Tuesday, May 28, 2013

Apple I sold for record price - 99mac

first Apple computer in 1976 was sold at auction in Germany for a record price of 4.5 million kronor.

market for Apple’s oldest computers continue to set records. An Apple I computer made in 1976 was sold for 671,400 dollars, about 4.5 million at an auction in Germany on Saturday, writes The New York Times.

same auction company, Team Breker, also hit a record in November last year, when they sold the Apple I for 640 000 dollars. The German company raised the price of the previous record from the auction house Sotheby’s in New York a lot. In June 2012, they sold the Apple I for 374,500 dollars.

computer sold in the weekend was well preserved and functional. Apple made a total of 200 copies and get there today, which may explain the high prices. When it was launched it was sold for $ 666, equivalent to about 18 000 in today’s value.

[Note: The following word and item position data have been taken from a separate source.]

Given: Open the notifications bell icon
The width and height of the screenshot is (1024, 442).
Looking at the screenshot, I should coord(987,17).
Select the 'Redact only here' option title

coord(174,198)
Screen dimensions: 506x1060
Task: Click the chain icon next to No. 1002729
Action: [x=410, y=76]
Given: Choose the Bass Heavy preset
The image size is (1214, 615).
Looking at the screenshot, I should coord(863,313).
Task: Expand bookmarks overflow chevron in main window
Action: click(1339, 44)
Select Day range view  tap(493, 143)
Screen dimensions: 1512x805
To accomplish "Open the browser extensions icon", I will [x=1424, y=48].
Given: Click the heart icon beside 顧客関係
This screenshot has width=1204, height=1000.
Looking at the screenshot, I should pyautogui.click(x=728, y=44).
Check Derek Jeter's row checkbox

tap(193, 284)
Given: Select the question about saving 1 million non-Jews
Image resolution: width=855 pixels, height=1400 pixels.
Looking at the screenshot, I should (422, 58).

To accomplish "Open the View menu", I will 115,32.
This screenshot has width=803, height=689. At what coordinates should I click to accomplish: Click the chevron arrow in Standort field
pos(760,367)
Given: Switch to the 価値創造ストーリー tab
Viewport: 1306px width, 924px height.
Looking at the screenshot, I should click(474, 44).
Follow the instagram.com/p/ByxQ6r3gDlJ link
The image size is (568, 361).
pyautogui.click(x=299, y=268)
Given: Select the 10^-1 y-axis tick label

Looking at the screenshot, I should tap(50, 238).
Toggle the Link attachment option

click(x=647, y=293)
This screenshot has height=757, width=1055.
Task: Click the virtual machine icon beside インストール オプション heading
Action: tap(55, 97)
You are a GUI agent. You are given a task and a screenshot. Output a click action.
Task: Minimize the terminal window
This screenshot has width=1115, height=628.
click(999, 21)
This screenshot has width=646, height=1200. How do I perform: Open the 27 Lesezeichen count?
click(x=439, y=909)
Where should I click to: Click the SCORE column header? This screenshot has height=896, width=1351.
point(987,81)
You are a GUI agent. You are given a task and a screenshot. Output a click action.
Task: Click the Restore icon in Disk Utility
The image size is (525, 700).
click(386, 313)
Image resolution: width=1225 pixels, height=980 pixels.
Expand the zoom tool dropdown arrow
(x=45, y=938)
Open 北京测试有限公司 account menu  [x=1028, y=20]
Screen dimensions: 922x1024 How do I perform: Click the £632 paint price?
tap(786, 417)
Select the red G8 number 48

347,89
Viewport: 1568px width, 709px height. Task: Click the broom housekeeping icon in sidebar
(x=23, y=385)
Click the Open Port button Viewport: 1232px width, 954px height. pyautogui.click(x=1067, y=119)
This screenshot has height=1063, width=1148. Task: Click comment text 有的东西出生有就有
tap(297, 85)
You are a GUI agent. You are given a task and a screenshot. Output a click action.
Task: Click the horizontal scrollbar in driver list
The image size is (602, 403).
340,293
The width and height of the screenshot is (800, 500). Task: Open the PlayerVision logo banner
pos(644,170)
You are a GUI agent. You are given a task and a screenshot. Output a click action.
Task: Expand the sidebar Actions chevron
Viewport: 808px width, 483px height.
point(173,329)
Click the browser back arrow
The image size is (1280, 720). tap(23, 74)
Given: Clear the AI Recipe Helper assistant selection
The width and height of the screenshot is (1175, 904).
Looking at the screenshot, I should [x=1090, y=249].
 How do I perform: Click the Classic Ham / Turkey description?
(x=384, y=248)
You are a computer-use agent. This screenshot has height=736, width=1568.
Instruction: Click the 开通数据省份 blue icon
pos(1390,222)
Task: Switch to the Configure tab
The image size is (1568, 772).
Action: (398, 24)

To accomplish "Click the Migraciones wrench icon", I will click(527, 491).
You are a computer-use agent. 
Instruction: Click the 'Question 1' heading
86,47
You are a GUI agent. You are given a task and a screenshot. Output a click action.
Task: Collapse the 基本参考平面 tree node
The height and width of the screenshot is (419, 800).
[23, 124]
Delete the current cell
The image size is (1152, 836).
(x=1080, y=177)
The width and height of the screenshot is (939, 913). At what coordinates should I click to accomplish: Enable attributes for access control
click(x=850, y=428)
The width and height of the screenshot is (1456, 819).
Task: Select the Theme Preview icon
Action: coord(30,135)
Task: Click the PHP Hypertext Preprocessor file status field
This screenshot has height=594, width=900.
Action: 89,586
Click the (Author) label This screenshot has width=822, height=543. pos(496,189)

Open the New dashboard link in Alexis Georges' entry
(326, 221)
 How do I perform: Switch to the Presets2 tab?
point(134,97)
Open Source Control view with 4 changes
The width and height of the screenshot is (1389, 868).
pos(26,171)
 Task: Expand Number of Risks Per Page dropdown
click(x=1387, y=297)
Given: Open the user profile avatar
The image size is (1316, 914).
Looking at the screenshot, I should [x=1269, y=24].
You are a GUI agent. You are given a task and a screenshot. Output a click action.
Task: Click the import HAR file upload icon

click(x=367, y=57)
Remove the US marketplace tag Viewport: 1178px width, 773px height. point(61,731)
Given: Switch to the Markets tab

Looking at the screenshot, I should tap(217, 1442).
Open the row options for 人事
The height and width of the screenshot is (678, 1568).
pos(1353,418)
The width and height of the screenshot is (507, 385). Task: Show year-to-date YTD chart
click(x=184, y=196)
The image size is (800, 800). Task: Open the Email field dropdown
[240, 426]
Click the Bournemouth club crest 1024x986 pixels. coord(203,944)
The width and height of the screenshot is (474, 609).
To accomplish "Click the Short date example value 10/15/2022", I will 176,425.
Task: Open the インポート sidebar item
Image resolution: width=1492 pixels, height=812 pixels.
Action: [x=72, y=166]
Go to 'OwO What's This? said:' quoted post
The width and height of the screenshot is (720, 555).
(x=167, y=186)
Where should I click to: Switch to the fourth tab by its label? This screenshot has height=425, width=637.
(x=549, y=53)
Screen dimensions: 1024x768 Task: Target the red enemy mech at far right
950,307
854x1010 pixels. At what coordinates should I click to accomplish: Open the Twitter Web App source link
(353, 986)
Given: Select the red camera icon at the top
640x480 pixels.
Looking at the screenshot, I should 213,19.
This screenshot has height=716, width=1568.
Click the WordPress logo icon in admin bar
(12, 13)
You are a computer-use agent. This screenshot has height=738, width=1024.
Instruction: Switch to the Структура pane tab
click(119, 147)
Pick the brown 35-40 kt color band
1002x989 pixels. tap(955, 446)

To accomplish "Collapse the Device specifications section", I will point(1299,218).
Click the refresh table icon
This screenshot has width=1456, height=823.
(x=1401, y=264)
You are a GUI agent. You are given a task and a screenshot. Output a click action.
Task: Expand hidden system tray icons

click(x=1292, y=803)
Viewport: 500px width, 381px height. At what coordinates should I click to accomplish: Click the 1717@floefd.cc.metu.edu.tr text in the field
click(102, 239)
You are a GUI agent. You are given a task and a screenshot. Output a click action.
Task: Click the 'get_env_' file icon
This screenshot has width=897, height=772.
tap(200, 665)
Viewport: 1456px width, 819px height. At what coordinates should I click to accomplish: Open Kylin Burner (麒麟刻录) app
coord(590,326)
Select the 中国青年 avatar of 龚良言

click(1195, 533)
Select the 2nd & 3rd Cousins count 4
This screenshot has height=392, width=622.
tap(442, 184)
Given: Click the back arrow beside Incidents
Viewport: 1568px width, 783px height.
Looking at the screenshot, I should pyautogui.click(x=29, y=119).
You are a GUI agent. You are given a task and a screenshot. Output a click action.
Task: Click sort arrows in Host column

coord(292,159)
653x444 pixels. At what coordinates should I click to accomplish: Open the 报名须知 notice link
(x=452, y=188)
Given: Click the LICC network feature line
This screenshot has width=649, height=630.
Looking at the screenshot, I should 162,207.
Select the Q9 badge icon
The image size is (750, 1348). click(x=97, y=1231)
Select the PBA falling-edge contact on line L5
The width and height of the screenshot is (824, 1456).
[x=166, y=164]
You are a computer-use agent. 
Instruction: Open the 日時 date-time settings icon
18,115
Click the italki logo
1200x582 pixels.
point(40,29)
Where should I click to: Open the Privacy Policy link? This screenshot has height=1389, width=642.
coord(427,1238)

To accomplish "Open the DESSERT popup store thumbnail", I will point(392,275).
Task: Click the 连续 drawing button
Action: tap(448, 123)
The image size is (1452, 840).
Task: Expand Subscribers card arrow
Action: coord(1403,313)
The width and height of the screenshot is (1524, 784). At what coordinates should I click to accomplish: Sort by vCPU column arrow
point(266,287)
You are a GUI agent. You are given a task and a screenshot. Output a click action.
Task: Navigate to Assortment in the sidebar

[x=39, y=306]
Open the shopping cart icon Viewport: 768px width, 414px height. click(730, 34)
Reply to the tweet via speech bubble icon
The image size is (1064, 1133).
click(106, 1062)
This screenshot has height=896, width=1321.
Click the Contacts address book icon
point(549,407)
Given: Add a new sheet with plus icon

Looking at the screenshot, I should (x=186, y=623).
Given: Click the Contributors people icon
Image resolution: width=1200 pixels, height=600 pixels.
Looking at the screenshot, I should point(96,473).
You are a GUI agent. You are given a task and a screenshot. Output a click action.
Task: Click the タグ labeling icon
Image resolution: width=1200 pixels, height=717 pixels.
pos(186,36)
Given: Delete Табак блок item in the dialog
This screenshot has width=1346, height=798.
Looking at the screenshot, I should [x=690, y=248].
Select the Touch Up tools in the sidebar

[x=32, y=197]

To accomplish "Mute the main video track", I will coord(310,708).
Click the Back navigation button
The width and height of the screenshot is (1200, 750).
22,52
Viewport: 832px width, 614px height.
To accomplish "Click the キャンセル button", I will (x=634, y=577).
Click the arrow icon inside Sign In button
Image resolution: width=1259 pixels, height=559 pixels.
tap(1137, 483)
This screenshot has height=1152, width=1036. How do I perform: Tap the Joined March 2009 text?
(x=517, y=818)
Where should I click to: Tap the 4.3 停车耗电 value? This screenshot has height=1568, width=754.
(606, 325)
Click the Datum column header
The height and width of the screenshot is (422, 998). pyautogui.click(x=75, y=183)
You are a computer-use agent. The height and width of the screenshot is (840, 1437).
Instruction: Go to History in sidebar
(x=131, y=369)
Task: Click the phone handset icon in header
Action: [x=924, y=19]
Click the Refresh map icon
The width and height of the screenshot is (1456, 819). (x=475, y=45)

Team Breker says that the buyer is a wealthy entrepreneur from the Far East who wish to remain anonymous. According Uwe Breker is part of the allure of Apple I do not what it is, but what it represents. In an interview with the U.S. newspaper The New York Times, he says:

“It is a superb symbol of the American dream. Two guys who dropped out of school in California followed an idea and a dream, and that dream became one of the world’s most admired, successful and valuable companies in the world . “

Uwe Breker first told the newspaper that it sold the computer was originally owned by Fred Hatfield, a great baseball player in the 1950s who passed away in 1998. But over the weekend reporter got an email from another Fred Hatfield, a retired electrical engineer in New Orleans, who said he was the original owner of the computer and attached a picture of a letter, dated January 18, 1978 signed by Steve Jobs.

letter received Hatfield because he complained about the lack of software for the Apple I and he offered to switch to an Apple II. Self owned Hatfield computer until earlier this year when he sold it for 40,000 dollars. The computer was not working when he sold it, says Hatfield. It was the new buyer as refurbished machine and got it signed by Steve Wozniak, which probably also raised the value, before it was sold in Germany and hit record.